I have to laugh a little at this. I 100% agree, but just wait until you have a
family. The options for shelter are either sky-high rent or sky-high purchase
prices if you want to stay in Vancouver or Burnaby (the city next-door). If
you want to save some money you either live in 1/2 of a house, in the basement
of a house, or live somewhere musty worrying about mold [1].
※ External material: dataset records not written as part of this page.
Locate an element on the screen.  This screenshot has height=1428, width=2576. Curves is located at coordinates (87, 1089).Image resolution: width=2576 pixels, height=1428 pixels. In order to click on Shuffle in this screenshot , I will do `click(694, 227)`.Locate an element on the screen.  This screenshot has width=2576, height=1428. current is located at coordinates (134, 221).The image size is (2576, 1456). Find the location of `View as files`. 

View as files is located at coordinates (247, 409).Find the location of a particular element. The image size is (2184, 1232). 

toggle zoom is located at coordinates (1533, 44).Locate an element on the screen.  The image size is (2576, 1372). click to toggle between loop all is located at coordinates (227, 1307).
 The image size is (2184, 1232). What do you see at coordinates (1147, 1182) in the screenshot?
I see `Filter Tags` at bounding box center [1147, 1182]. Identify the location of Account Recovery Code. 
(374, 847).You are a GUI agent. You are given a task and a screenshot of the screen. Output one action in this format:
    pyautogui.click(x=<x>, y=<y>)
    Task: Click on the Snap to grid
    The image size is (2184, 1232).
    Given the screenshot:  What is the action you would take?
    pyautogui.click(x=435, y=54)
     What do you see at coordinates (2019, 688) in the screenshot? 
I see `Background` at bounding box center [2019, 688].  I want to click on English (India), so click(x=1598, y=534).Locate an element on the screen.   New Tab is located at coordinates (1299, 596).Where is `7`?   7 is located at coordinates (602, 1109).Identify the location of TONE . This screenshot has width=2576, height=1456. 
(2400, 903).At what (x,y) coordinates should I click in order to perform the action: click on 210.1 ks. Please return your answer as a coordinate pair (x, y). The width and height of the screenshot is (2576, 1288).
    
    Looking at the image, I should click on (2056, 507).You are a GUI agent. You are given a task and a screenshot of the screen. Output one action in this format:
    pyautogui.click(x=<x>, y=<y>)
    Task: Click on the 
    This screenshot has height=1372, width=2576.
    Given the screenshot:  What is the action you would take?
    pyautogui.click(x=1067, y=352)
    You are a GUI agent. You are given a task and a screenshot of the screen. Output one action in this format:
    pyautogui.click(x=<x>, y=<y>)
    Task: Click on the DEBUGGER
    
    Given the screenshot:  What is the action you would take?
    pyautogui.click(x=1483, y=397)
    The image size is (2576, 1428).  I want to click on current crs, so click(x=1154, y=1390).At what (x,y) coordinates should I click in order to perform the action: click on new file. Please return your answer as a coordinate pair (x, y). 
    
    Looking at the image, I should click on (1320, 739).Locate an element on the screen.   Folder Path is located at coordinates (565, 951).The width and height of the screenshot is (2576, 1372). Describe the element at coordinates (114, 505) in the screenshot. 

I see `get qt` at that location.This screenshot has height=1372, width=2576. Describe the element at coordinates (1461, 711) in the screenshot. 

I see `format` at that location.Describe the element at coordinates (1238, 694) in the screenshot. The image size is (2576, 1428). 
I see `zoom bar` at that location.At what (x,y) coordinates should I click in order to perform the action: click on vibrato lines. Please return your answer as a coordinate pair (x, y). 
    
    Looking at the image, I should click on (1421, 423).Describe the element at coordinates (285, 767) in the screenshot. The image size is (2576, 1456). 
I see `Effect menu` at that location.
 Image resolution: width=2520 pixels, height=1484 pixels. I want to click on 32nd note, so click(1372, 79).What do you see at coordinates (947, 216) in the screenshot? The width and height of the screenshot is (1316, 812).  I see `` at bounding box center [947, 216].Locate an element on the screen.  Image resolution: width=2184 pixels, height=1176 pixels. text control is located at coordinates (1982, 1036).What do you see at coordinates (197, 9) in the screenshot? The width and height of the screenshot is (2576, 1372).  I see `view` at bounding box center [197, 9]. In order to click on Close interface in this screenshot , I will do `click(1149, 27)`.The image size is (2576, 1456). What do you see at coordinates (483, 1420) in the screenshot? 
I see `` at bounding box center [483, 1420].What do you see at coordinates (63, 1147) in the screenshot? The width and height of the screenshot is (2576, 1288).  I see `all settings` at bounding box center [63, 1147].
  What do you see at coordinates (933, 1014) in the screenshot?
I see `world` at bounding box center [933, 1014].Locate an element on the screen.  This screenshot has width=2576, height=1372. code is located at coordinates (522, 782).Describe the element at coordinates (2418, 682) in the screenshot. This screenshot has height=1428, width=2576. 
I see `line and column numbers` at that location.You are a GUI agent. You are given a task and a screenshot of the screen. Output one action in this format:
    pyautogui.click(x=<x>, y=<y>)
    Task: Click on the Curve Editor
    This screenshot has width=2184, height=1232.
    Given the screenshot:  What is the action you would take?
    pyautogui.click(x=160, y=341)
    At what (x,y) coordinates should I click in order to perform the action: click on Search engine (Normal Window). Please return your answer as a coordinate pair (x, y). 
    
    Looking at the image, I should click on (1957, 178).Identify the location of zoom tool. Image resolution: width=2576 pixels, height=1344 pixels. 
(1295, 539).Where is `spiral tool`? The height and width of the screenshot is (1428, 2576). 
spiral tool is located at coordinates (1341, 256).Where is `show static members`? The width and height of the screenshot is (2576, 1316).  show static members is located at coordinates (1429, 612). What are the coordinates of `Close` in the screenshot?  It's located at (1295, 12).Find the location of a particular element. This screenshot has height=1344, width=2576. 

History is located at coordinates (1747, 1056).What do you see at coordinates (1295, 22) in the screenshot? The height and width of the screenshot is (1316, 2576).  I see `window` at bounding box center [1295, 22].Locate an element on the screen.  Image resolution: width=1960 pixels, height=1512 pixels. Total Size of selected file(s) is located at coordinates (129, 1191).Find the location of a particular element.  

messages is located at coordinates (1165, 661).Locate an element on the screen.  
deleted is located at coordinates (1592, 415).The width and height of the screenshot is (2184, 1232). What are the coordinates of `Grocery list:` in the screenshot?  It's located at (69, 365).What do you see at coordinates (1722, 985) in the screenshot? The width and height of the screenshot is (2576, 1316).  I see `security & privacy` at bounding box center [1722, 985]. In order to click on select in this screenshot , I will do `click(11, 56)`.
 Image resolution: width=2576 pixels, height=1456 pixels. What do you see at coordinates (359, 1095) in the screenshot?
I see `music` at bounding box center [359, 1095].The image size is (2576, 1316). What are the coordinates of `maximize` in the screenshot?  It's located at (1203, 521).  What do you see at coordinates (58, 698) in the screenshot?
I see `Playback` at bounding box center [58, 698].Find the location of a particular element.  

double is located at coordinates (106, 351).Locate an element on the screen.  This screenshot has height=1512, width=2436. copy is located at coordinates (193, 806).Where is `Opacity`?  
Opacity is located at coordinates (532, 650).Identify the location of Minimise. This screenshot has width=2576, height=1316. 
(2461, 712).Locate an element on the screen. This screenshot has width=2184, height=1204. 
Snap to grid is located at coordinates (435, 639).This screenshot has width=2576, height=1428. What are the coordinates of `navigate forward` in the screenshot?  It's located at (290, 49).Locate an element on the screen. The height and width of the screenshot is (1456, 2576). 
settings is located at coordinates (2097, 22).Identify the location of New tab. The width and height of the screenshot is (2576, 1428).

 _Is it just me or is BC not a really a friendly place at all for technically
skilled people working in software /internet industry?_

Vancouver isn't HQ for many large corporations, unlike Toronto so there are
few big players in this area (TELUS, WorkSafe, BC Hydro, Best Buy). The other
big players (Microsoft, Amazon, etc) are still relatively new. When a company
like TELUS has a big project, they are a blackhole that sucks up EVERYONE.
This happened 8 years ago with one of their projects. If you only stayed in
the Gastown district of Vancouver, you'd think Vancouver was bustling with
startups, but it's not. It's getting there, but IMHO the startup scene is
still in its infancy [3].

An old joke amongst the IT consultants here is that we often see each other
repeatedly circling the same big corps. It's a very very small world in
Vancouver.

 _I don 't know of what "network effect" there is here other than amateurish
Meet-up groups where middle aged men who lived through y2k show up and talk
about how they like their coffee._

I've seen this as well, which is why I don't attend too many meetups. Some of
the meetups are very small (the Ruby one in particular) and I'd like to see a
larger turnout. Saying that, I understand my lack of participation is what is
causing part of the low turnout (in my case it is also an issue of travel
distance).

 _real estate_

As for the real estate situation in Vancouver (and Canada, in general), there
is so many variables at play that there isn't one solid answer. There is the
foreign menace buying up our real estate that is portrayed by realtors and the
MSM, but the stats (there are few) show otherwise (<10%). Most of the cause is
our (Canadians, I mean) own doing due to the low emergency interest rates.
Instead of people using the low interest rates to get out of debt, they
instead gorged on more real estate. Thus you see people attempting to carry
their residential debts (mortgage, interest, taxes) by seeking ever higher
rates. Add into that the realtor lie (carried by the MSM) that housing only
goes up and you get people flipping houses to each other for ever higher
prices (and thus, rents). If you want to know how it all ends, just read up on
the US housing/credit crisis circa 2008. If you are a skeptic that thinks this
can't happen in Canada, read up on what happened in 1980-1 or 1990-1, the same
housing drop happened then [2].

[1] This isn't just a colloquial joke. Because Vancouver is technically
classified as a temperate rainforest, we enjoy much much MUCH more rain than
other places, with very nominal temperatures. If there is any defect in the
building envelope, you will get mold.

[2] But without the low interest rates or credit crisis, so this will be a big
new player.

[3] Part of the reason (from what I've heard) is the sky-high office rent in
the area. It takes a huge chunk of the operating budget.